> **Directions for this task**
For the entries below, return the line holding "The height and width of the screenshot is (404, 640)." together with all lines after it, unchanged, and leave every picture out.

> **Dataset entries**
══════════════════════════════
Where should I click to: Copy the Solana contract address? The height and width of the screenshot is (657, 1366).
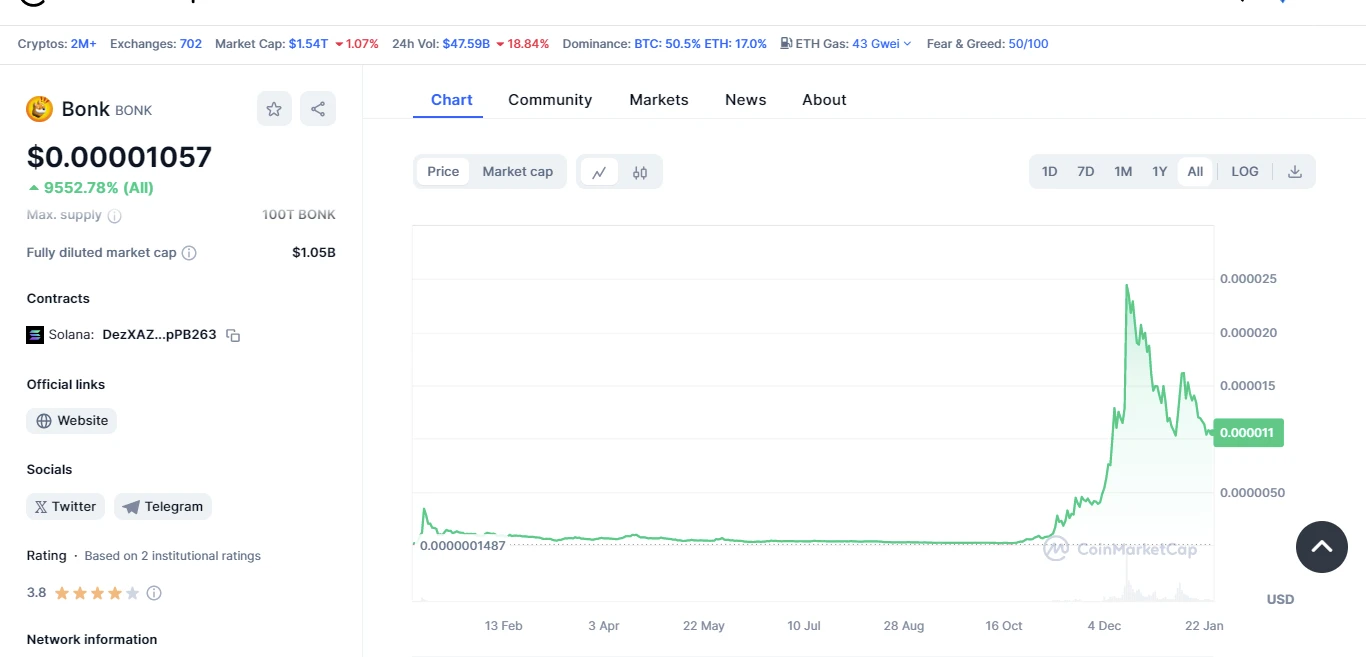point(233,335)
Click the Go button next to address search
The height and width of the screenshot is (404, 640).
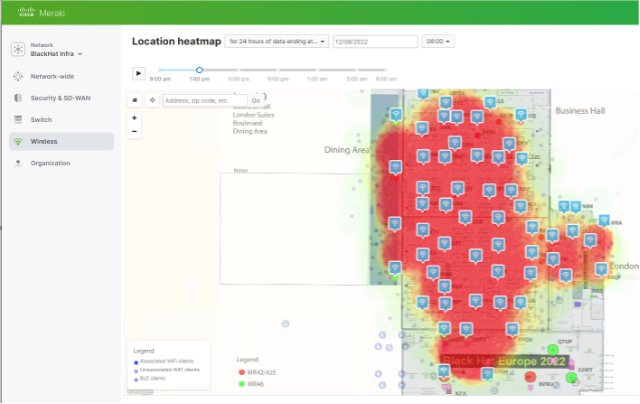(256, 100)
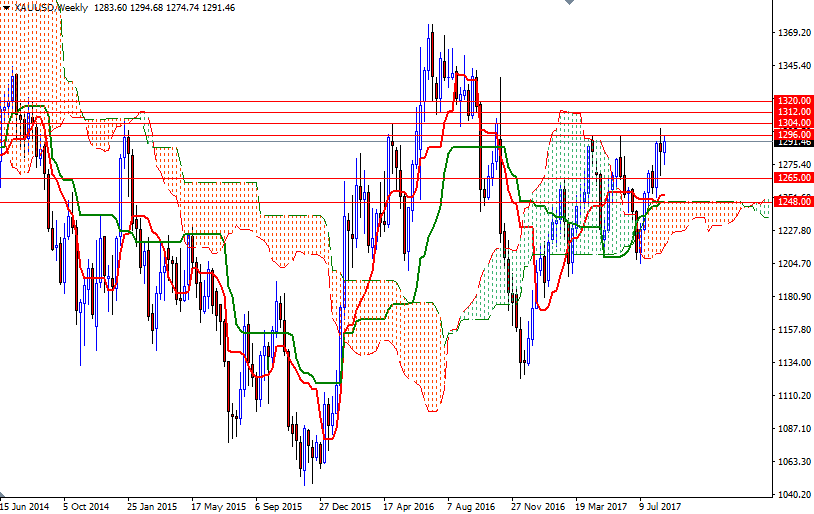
══════════════════════════════
> **Solution for this exercise**
The height and width of the screenshot is (404, 640).
(256, 100)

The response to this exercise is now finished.